Ce contexte international venait donner un relief particulier au plaidoyer démocratique de Churchill. On omet trop souvent de rappeler que le leader conservateur visait surtout les réformes voulues par son successeur, le socialiste Clement Attlee. Ce dernier entendait notamment revoir le Parliament Act de 1911 qui permettait à la Chambre des Lords, vestige de son pouvoir de véto, de s’opposer au moins pendant deux ans à un texte pour en retarder l’adoption. C’est bien sûr la démocratie tout entière que défendait Churchill, véritable conscience du monde libre, mais surtout la démocratie britannique en tant qu’elle tempérait historiquement les pouvoirs de la chambre basse.

En France, la tentative de glissement du pouvoir de l’exécutif à l’Assemblée nationale se fait dans des conditions parfaitement désordonnées.
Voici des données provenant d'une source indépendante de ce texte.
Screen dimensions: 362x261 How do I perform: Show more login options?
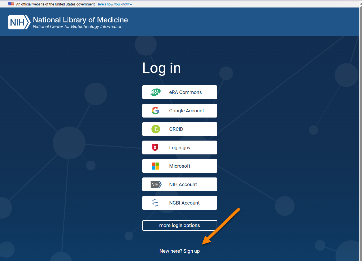179,225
D’emblée, les 123 députés RN et leurs 15 alliés UDR voteront la censure, quoi qu’il en coûte, ainsi que les 71 LFI, soit 209 députés "censureurs"… De sorte que la gauche socialiste, écologiste et communiste, avec ses 124 députés, fera danser sur la corde le gouvernement Lecornu II, quelle que soit la bonne volonté de l’impétrant. Elle ne manquera pas, y compris avec la complicité de LR, d’aggraver les déficits liés à la réforme des retraites, de détériorer la compétitivité des entreprises et d’augmenter la pression fiscale au détriment d’une croissance déjà détériorée par la crise politique (de l’ordre de 0,3 point cette année).

Au moment où nous donnons ce spectacle de marchandage au détriment des intérêts du pays, conservateurs et sociaux-démocrates allemands viennent de tomber d’accord pour durcir les règles de l’assurance-chômage à l’encontre des personnes qui ne se présentent pas à leurs rendez-vous dans les "Jobcenters". Concrètement, l’allocation sera suspendue si un rendez-vous n’est pas honoré pour la 3efois. Si le demandeur d’emploi ne se présente pas le mois suivant, ce sont toutes les prestations, y compris les aides au logement, qui seront gelées. Et Bärbel Bas, la ministre sociale-démocrate du Travail de déclarer : "Ceux qui ne jouent pas le jeu vont avoir la vie dure […]. Nous renforçons les sanctions jusqu’à la limite de ce qui est admissible par la Constitution".

En France, c’est le contraire. Nous sommes prêts à tordre la Constitution pour pouvoir miner un peu plus l’équilibre financier notre État-providence, quitte à provoquer le pire. À méditer.